• 21/10/2022 00:00

Ceremonia sagrada

“La formalidad de esta ceremonia imponía al acto su toque de trascendencia, y no nos cabía en la cabeza la sola idea de faltar”

En el Chitré aquel, cuando tuve el privilegio de crecer allí, era una sociedad cuyos consistentes valores todavía existen y prosperan. Afortunadamente. Entre estos principios superiores, se enfatizaba la importancia de educarnos, en todos los períodos de la vida, y su persistencia era incuestionable. De pequeños, se nos aleccionaba sobre la ineludible continuidad de los estudios, como parte consustancial de la vida, y se abundaba en la pregunta de: ¿Qué quieres ser tú cuando seas grande? Refranes como: “La educación comienza en la cuna y termina en la tumba”, “La única y verdadera riqueza es una buena educación, porque va contigo a todas partes y nadie te la puede quitar”, etc., eran nuestro pan de cada día y la herencia espiritual colectiva.

Uno de los reforzamientos actitudinales para ese permanente convencimiento, individual y colectivo, sobre la continuidad de la vida y; a la vez, la continuidad intrínseca de los estudios -de lo cual no cabía la menor duda- ocurría al inicio de cada semana escolar.

Todos los lunes, se repetía esa rutina memorable, como una mezcla de apresuramiento y excitación. Apenas nos habíamos despojado del letargo y amodorramiento del fin de semana, con los ríos limpios de antes, sus playas, abundantes árboles frutales, paseos en bicicleta, el cine, pequeñas fiestas familiares y, ya, de nuevo teníamos que enfrentarnos, a regañadientes, a las sesiones escolares. La noche del domingo era dedicada a arreglarlo todo, y al día siguiente, lo más difícil era levantarse temprano para estar presentes en la izada de la bandera, en el saludo y en el canto del himno nacional.

La formalidad de esta ceremonia imponía al acto su toque de trascendencia, y no nos cabía en la cabeza la sola idea de faltar. Tenía que haber un impedimento muy grande, una enfermedad grave, una tragedia familiar o un accidente catastrófico; porque, muy pocos incidentes, se consideraban tan importantes como para justificar una ausencia en el momento más significativo de la semana.

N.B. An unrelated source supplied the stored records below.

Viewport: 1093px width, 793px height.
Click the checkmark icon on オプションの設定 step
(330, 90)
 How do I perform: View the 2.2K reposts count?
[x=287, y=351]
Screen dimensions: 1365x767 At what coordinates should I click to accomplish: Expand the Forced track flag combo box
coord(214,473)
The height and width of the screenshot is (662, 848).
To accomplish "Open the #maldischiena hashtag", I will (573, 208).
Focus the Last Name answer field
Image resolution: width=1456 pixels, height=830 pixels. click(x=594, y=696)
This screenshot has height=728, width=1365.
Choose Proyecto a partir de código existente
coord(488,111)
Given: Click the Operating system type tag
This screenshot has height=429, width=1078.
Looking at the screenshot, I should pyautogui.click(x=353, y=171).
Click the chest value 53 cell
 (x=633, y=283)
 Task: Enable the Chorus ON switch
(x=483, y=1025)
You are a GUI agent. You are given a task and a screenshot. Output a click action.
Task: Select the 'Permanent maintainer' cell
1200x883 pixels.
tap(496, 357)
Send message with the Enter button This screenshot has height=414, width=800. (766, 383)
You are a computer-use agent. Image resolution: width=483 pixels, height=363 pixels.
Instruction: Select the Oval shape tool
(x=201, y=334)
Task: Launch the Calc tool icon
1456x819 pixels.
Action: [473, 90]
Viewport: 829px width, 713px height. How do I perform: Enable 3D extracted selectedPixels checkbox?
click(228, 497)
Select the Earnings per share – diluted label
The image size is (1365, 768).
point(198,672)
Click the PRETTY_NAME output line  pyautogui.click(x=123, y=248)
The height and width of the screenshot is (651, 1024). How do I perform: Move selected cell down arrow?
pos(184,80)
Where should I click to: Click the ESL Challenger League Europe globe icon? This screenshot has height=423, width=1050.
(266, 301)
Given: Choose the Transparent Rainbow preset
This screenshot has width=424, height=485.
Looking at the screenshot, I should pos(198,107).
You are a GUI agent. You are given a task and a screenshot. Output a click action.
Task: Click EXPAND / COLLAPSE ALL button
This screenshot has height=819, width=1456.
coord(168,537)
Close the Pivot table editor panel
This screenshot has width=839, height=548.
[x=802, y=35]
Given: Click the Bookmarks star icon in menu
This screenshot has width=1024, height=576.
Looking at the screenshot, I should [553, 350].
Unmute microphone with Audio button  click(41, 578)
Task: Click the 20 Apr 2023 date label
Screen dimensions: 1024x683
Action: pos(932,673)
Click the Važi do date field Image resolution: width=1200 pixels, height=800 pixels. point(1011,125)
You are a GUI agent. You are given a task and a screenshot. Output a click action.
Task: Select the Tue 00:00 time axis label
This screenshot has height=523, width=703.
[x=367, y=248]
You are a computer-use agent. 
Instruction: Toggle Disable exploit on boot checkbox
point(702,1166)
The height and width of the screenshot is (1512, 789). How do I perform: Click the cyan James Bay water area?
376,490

El uniforme debería estar impecable, pues la mayor humillación hubiese sido que le devolvieran a uno a la casa, por no estar a la altura: limpios, bien planchaditos, los zapatos brillantes y lustrosos, todo en su sitio, todo correcto.

El ritual semanal iniciaba con las palabras del director, resumían los hechos relevantes de la semana anterior: lo bueno, lo malo y lo feo, dicho de manera elegante, con un vocabulario muy cuidado, una dicción magistral y la sintaxis perfecta de un muy entrenado profesor de Español. A continuación, se daba el adelanto de lo por venir, las actividades pendientes de tipo académico, la proximidad de exámenes bimestrales, actividades curriculares y extracurriculares, efemérides, etc.

Después, comenzaba -para mí- la parte más sustanciosa de la ceremonia: la lectura de la correspondencia. Era como un viaje imaginario. Escuchábamos desgranarse en nuestros oídos, a través de la voz pausada del director, como palabras casi sagradas, como perlas balsámicas, los agradecimientos de múltiples rectores de universidades extranjeras, en donde se felicitaba al colegio por la excelente formación de sus egresados o las epístolas de agradecimientos de los egresados, quienes se encontraban estudiando en el extranjero, por una excelente preparación adquirida en el colegio, que permitía superar etapas de alta exigencia que, en su nueva fase educativa, se les demandaba.

Posteriormente a ese trance, del ensueño, regresábamos a nuestros salones habituales, a la labor diaria de construir el conocimiento con la guía acuciosa de nuestros profesores. Se entendía perfectamente para qué estábamos allí, cuál era el sentido de toda rutina, procedimientos, trajines y convivencia: construir nuestro futuro, fortalecer el de nuestras familias y perfeccionar, dentro de lo posible, la sociedad en la que habíamos nacido, se nos había criado y que nos permitía compartir, allí, ese momento tan revelador.

En mi memoria personal, todos los lunes que viví durante esos ocho años escolares, siete meses cada uno, en los que estudié en el Colegio José Daniel Crespo, quedarían reconvertidos en un solo instante grandioso, luminoso y brillante, que se ha instaurado como la brújula de mi vida hasta hoy, y que me seguirá guiando por siempre. Chitré fue, después de mi antigua familia chitreana, el mejor regalo que me entregó la vida. Gracias a todos.

Catedrática, investigadora y actriz.